Book Passage of the Week – from Manhattan Transfer, by John Dos Passos

So much good in Manhattan Transfer, I’ll just stick with what stood out to me the most:

A nickel before midnight buys tomorrow . . . holdup headlines, a cup of coffee in the automat, a ride to Woodlawn, Fort Lee, Flatbush . . . A nickel in the slot buys chewing gum.
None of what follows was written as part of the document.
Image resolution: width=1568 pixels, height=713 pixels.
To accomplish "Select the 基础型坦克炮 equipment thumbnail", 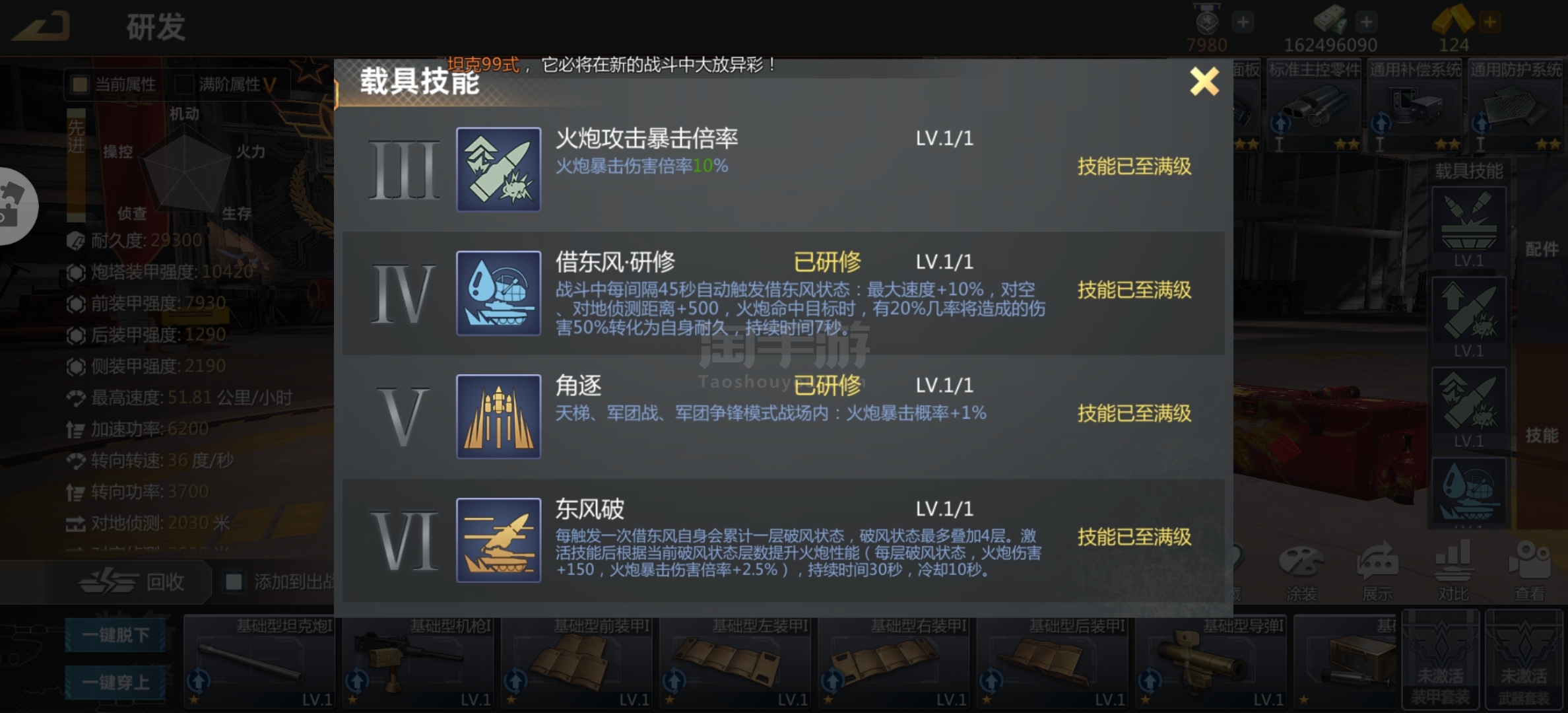I will tap(259, 662).
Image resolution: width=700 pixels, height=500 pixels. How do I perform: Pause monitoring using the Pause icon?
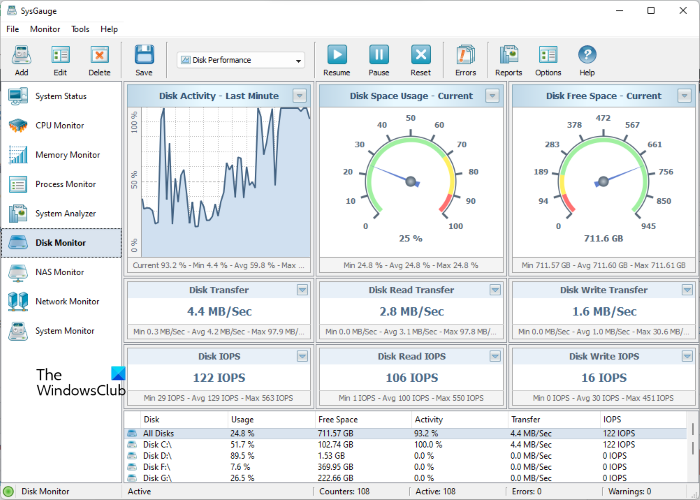click(379, 55)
Somebody Loves Me, Baby Divine, You’re in Kentucky Juss Shu’ As You’re Born . . . bruised notes of foxtrots go limping out of doors, blues, waltzes (We’d Danced the Whole Night Through) trail gyrating tinsel memories . . . On Sixth Avenue on Fourteenth there are still flyspecked stereopticons where for a nickel you can peep at yellowed yesterdays. Beside the peppering shooting gallery you stoop into the flicker A Hot Time, The Bachelor’s Surprise, The Stolen Garter . . . wastebasket of tornup daydreams . . . A nickel before midnight buys yesterday.

Take a break from this week’s fashionable outrage or regiurgitated opinions on gun control, and check out this portrait of early twentieth century New York City. Highly recommended, and I’d bet a toenail that Cormac McCarthy read Manhattan Transfer at some point in his life prior to writing Suttree.